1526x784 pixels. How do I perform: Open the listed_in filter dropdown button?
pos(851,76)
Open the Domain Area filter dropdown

# # #

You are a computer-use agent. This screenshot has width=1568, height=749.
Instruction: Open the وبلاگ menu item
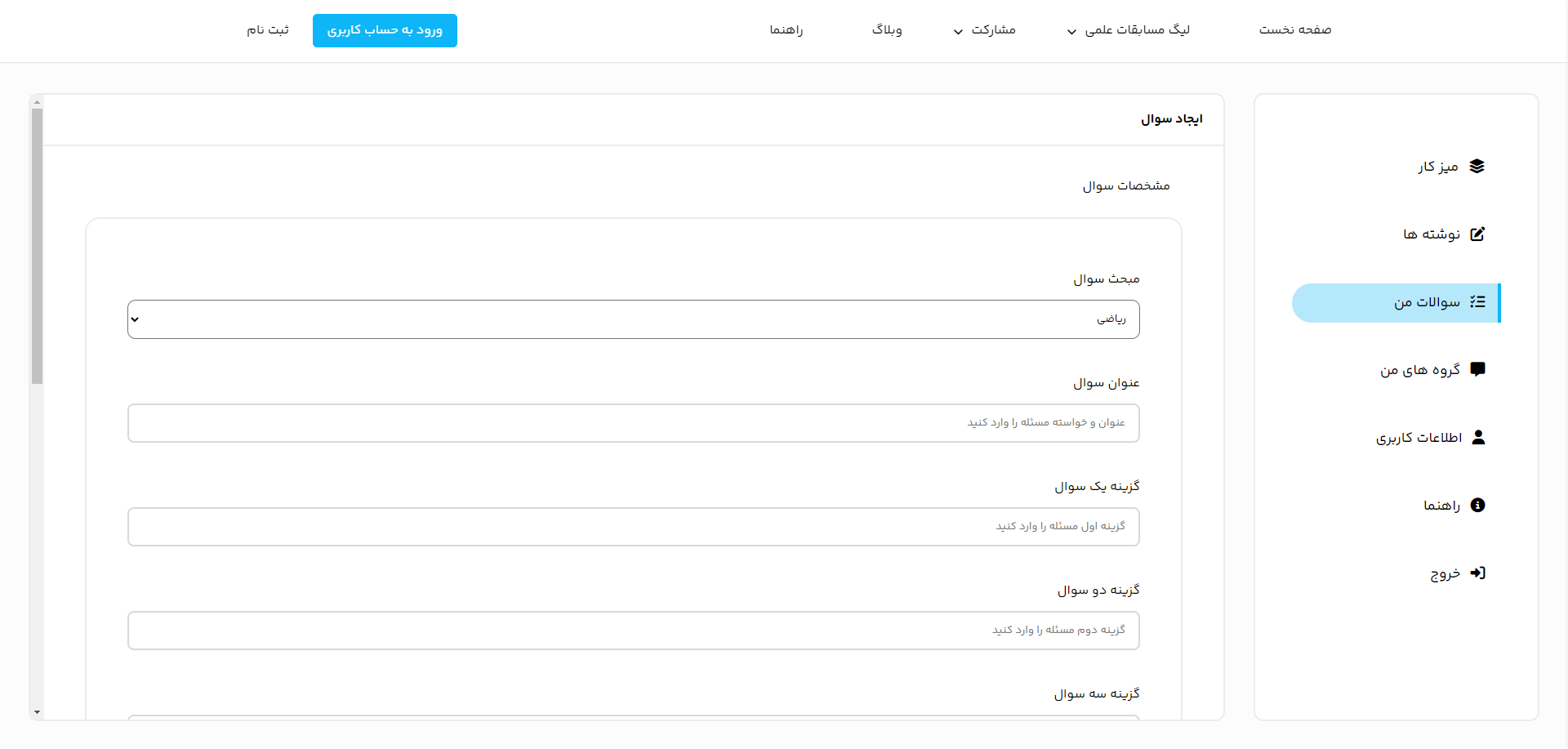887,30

# # #

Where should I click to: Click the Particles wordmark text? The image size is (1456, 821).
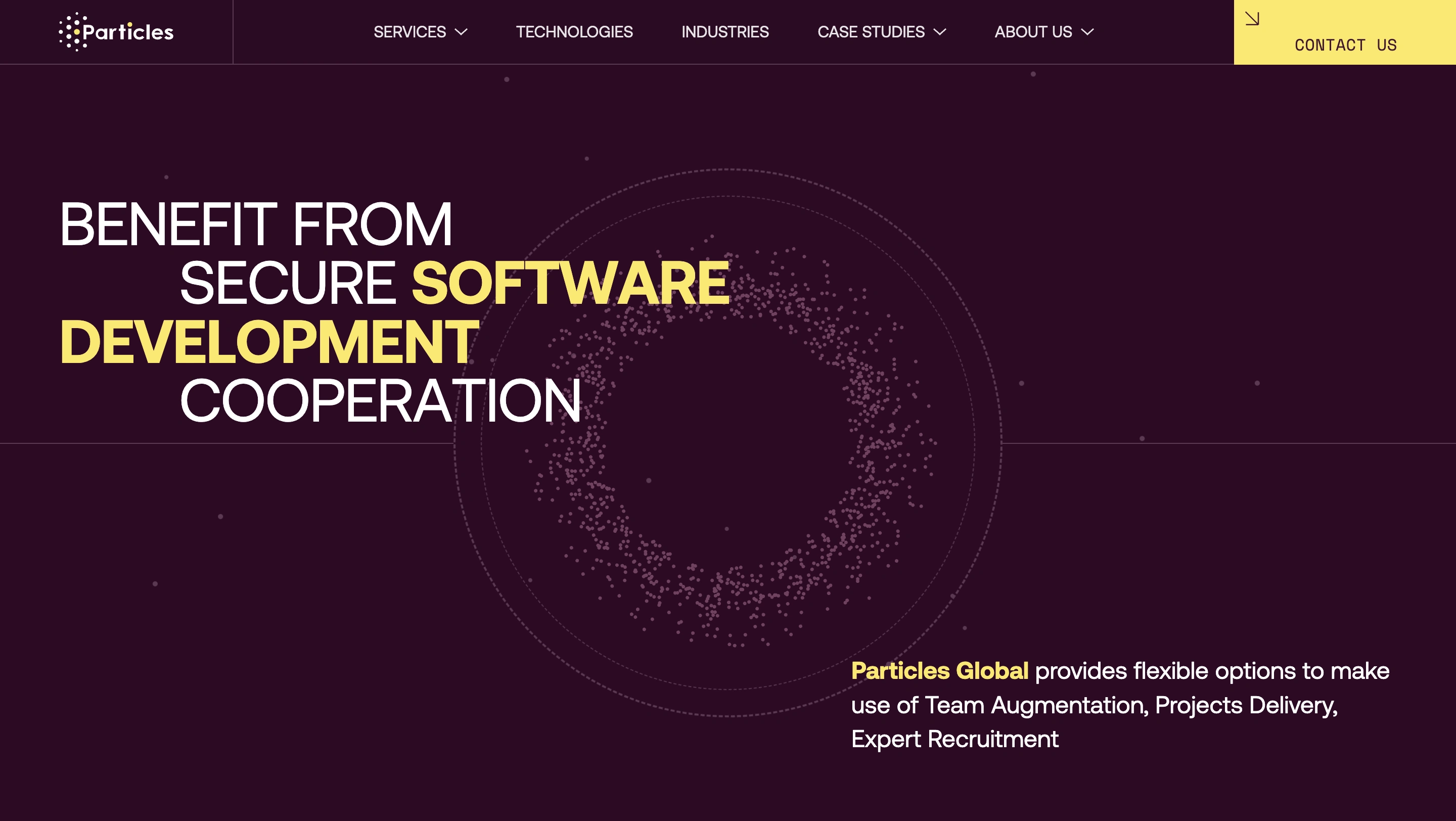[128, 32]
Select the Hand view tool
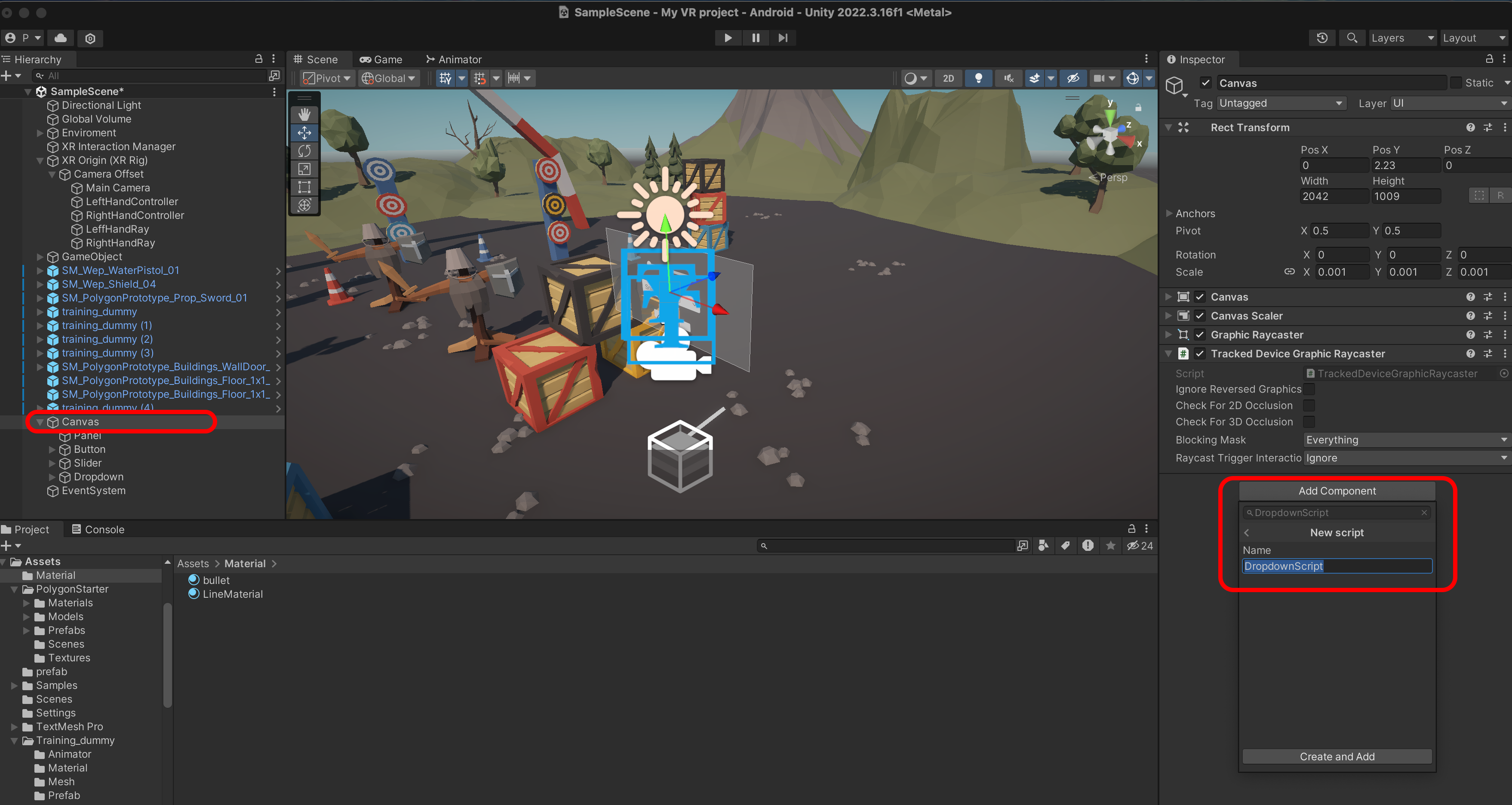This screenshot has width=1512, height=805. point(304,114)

# # #

EXERCISE DETAILS ▸
Return a word-for-word copy of the lines above from the one holding "1526x784 pixels. How" through the one holding "Open the Domain Area filter dropdown", with both of them included and nothing besides.

EXERCISE RESPONSE ▸
1526x784 pixels. How do I perform: Open the listed_in filter dropdown button?
pos(851,76)
Open the Domain Area filter dropdown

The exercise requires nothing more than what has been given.